Transcribe the paragraph about the 1990 Tarn Taran bomb blast word for word, keeping its punctuation and its numbering.
*** Opening Reading passage ***
21. On 24 November 1990, at 9 am Budhsinghwala along with other militant groups part of the Sohan Singh Committee killed Superintendent of Police (Operations) Harjit Singh in a bomb blast at Tarn Taran. Sikh militants had been studying Harjit's travel routes for some time. A remote-controlled bomb had been placed on a road Harjit usually drove by to go to the doctor. When Harjit's lead security vehicles drove by and it was just his vehicle over the bomb it was detonated. In the explosion three of his security guards were killed and his vehicle was destroyed. Harjit's limbs were found over 100 meters away from the location of the explosion. A permanent curfew was put on the town after. A saying about the incident is, "He had a security vehicle in front of him and behind him, so he would be safe from all sides. But he didn’t count on his death coming from below". Twenty-two days prior to his death Harjit had killed the chief of BTFK (S) Sukhwinder Singh Sangha along with four other militants. KLF, KCF, Babbar Khalsa, SSF, and BTFK (S) members held a meeting afterward pledging to kill Harjit within 31 days of Sangha's death. Major Singh of KCF was given the lead role in the killing. A famous kavishri ballad about this incident says, "24 November at exactly 9, for Sangha’s revenge Major Singh and his allies have arrived. Without wasting any time Kharkus have come to kill him… The 5 jathebandis [Groups] had said we would hit him hard… To become SSP he had done many misdeeds… Watch how with a computer system [remote-controlled bomb] Kharkus blow him up. Harjit’s wife watches his limbs blow up… Operation Shera has been done on the SP of Operation."
*** Closing Reading passage ***
*** Opening Input data ***
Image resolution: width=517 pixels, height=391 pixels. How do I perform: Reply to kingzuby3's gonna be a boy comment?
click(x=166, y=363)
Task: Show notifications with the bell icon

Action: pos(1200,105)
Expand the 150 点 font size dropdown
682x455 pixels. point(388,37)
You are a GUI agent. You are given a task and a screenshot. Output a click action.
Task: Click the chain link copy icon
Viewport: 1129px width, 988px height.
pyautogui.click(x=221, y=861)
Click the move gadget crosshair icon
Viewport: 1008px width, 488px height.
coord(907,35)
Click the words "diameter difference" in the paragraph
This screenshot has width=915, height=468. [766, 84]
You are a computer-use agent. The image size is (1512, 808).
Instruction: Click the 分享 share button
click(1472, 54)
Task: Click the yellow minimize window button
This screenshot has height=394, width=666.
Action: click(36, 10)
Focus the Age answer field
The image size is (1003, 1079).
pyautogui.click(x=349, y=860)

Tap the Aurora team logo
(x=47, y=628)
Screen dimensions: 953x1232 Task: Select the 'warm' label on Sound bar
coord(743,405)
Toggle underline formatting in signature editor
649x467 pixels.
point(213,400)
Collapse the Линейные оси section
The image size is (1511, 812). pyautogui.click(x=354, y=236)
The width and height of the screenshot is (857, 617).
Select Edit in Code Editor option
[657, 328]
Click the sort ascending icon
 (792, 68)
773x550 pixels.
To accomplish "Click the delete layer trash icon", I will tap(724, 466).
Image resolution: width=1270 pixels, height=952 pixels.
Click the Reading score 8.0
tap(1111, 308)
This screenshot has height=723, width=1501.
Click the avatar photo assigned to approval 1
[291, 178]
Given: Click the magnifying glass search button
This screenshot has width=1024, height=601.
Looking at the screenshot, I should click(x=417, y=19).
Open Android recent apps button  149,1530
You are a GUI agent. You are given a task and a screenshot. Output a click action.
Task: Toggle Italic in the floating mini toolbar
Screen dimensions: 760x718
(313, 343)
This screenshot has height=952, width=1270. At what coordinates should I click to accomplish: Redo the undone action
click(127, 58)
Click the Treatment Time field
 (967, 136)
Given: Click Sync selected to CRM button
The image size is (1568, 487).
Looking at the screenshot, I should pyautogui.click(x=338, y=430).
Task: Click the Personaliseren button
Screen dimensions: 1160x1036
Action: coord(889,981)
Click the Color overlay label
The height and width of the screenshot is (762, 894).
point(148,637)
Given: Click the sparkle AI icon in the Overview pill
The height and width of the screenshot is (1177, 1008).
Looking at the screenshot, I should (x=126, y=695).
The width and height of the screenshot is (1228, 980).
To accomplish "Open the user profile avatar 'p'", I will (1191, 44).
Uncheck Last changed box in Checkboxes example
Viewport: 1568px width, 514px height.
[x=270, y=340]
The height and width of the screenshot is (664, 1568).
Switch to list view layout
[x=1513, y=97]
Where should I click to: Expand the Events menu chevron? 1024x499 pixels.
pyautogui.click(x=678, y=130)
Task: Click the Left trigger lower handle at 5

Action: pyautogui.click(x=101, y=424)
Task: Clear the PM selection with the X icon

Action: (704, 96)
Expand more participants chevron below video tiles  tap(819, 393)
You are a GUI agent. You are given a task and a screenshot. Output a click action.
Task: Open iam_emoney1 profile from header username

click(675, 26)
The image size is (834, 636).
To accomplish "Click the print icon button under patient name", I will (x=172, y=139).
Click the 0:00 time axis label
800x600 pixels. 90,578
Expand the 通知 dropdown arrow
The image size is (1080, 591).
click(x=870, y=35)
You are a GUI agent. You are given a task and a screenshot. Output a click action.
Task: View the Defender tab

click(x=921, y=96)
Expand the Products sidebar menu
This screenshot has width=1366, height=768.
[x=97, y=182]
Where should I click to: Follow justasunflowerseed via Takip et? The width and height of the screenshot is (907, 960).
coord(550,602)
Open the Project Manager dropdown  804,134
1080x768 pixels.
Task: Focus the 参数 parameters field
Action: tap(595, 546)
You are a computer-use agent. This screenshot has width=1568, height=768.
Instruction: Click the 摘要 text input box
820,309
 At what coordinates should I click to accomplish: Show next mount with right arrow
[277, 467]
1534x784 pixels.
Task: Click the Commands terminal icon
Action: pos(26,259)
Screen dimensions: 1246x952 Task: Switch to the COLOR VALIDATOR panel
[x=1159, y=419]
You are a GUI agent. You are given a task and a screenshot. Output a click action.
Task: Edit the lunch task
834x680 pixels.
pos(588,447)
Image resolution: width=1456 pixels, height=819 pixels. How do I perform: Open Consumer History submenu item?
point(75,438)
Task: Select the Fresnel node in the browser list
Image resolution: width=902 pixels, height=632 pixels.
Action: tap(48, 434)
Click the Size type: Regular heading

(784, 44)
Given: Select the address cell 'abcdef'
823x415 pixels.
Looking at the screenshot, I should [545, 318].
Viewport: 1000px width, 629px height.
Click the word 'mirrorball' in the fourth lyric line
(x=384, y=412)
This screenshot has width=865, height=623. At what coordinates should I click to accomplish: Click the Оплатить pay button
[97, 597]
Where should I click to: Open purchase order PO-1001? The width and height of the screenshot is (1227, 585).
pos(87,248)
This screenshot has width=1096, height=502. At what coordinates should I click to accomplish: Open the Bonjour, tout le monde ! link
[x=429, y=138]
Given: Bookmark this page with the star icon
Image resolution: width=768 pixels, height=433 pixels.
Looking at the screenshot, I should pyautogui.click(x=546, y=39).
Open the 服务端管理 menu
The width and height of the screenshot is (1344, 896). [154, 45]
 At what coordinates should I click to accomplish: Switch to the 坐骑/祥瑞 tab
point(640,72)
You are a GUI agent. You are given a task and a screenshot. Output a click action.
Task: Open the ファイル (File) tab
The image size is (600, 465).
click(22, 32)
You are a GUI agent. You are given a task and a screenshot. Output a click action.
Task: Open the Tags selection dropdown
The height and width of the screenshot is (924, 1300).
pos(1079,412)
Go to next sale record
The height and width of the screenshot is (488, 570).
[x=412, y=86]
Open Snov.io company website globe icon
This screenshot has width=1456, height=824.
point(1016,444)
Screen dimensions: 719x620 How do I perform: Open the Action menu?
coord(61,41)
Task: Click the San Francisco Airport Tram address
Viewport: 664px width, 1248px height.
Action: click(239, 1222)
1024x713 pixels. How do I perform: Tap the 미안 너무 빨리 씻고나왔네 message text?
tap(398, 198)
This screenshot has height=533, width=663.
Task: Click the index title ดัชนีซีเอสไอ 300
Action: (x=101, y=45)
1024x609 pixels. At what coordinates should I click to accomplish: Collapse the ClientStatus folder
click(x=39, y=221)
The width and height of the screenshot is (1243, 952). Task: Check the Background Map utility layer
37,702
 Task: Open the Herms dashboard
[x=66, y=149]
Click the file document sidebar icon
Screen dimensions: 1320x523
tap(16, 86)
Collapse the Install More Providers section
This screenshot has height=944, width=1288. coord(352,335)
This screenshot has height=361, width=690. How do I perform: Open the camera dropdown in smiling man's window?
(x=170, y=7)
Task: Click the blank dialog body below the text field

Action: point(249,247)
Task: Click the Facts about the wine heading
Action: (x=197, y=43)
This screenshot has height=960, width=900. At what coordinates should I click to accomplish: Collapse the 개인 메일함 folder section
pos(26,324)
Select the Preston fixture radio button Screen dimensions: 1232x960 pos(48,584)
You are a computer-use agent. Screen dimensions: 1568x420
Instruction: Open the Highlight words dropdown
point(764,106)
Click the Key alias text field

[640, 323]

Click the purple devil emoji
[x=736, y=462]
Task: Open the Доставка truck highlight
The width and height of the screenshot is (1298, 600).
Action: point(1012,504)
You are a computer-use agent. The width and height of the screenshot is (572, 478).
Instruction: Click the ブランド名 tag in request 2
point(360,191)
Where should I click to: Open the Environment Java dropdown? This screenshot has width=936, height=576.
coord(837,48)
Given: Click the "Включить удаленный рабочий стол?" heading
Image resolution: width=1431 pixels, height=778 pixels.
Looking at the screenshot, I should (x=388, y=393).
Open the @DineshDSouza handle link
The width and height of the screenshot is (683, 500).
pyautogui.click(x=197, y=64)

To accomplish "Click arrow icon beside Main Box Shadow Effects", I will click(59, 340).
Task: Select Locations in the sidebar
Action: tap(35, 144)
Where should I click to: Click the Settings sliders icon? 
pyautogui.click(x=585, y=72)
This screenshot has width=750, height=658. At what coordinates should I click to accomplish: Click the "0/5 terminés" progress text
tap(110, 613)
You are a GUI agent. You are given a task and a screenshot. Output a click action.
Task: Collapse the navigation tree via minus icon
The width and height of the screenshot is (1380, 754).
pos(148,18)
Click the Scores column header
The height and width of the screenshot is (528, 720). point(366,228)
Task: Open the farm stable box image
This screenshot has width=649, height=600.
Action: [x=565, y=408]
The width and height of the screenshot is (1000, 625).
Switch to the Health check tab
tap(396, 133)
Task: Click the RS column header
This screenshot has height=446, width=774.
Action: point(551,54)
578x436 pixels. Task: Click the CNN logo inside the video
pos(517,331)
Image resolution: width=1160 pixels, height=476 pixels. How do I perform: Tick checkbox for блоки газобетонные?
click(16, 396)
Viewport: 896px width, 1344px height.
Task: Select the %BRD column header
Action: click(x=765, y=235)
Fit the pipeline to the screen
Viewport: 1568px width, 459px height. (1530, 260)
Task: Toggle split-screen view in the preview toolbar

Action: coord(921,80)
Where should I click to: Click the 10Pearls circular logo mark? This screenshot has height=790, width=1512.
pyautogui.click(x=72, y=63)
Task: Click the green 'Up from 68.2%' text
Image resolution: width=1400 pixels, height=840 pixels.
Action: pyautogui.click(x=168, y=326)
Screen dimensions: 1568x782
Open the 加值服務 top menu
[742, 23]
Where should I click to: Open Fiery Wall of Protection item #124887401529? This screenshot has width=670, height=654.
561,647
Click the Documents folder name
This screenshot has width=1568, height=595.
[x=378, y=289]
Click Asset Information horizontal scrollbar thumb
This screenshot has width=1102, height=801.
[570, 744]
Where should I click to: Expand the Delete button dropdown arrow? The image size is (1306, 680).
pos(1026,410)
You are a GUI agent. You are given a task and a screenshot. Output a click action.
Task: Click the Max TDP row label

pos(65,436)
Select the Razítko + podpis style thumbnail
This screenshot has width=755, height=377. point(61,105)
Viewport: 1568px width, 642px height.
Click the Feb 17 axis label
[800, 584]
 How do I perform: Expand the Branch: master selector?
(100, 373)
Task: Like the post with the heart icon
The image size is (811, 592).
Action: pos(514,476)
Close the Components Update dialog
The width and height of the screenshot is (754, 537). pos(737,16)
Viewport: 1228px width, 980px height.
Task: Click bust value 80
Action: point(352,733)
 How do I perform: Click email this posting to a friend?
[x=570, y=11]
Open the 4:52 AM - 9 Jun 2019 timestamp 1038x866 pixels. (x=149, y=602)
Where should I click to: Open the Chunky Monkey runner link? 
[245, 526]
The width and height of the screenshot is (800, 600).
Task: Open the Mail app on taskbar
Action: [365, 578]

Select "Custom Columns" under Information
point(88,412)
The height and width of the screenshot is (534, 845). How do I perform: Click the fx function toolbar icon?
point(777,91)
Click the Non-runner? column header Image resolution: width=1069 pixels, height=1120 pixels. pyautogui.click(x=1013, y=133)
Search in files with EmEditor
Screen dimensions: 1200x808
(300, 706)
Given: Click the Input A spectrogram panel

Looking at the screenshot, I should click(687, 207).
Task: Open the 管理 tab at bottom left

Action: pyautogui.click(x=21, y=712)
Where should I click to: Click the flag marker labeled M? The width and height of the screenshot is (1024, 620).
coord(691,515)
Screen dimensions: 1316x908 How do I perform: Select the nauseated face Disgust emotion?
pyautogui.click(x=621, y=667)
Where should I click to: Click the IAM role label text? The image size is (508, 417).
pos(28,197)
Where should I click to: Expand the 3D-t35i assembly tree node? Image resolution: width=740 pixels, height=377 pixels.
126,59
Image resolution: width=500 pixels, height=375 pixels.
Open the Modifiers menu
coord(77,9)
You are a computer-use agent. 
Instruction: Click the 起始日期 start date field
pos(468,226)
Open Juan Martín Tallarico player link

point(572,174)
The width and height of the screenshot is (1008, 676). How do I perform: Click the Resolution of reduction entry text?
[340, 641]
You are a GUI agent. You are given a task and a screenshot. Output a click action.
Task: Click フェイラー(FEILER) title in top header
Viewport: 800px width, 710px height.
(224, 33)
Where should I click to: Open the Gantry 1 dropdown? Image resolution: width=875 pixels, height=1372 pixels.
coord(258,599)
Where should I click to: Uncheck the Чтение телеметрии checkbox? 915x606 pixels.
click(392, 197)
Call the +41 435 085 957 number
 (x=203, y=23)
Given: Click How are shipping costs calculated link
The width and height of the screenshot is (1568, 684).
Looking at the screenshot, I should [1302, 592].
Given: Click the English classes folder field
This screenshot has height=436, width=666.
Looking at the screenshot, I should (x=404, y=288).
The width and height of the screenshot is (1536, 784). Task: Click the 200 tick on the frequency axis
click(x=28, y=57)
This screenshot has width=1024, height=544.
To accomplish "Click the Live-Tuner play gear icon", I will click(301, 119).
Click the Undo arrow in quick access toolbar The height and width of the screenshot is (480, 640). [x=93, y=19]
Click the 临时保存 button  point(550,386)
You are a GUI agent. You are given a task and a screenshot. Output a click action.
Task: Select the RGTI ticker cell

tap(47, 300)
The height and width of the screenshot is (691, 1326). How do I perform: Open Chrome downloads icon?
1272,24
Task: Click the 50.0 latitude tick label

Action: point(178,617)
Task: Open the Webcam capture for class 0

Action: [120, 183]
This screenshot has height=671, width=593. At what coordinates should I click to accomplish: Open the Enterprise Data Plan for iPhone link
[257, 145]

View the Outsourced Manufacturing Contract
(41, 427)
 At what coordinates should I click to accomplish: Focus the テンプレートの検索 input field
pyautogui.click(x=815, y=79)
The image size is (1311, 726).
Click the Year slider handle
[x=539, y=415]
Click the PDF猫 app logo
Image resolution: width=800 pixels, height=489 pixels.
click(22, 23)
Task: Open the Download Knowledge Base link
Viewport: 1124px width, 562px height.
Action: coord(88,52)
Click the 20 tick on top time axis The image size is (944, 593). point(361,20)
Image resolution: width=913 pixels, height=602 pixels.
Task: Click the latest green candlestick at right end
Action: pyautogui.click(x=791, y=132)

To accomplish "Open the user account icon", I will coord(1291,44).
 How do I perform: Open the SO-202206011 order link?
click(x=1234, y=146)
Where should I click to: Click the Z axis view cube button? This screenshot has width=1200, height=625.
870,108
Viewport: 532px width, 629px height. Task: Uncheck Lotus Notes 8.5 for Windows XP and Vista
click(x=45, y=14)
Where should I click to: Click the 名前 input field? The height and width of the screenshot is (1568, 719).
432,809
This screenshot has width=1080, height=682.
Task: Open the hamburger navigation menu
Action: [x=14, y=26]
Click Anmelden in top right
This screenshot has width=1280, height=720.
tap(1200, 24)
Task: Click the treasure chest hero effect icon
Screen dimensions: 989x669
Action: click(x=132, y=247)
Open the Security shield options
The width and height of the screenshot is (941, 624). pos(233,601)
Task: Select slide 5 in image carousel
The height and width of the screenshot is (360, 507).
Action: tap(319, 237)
*** Closing Input data ***
## Solved exercise
21. On 24 November 1990, at 9 am Budhsinghwala along with other militant groups part of the Sohan Singh Committee killed Superintendent of Police (Operations) Harjit Singh in a bomb blast at Tarn Taran. Sikh militants had been studying Harjit's travel routes for some time. A remote-controlled bomb had been placed on a road Harjit usually drove by to go to the doctor. When Harjit's lead security vehicles drove by and it was just his vehicle over the bomb it was detonated. In the explosion three of his security guards were killed and his vehicle was destroyed. Harjit's limbs were found over 100 meters away from the location of the explosion. A permanent curfew was put on the town after. A saying about the incident is, "He had a security vehicle in front of him and behind him, so he would be safe from all sides. But he didn’t count on his death coming from below". Twenty-two days prior to his death Harjit had killed the chief of BTFK (S) Sukhwinder Singh Sangha along with four other militants. KLF, KCF, Babbar Khalsa, SSF, and BTFK (S) members held a meeting afterward pledging to kill Harjit within 31 days of Sangha's death. Major Singh of KCF was given the lead role in the killing. A famous kavishri ballad about this incident says, "24 November at exactly 9, for Sangha’s revenge Major Singh and his allies have arrived. Without wasting any time Kharkus have come to kill him… The 5 jathebandis [Groups] had said we would hit him hard… To become SSP he had done many misdeeds… Watch how with a computer system [remote-controlled bomb] Kharkus blow him up. Harjit’s wife watches his limbs blow up… Operation Shera has been done on the SP of Operation."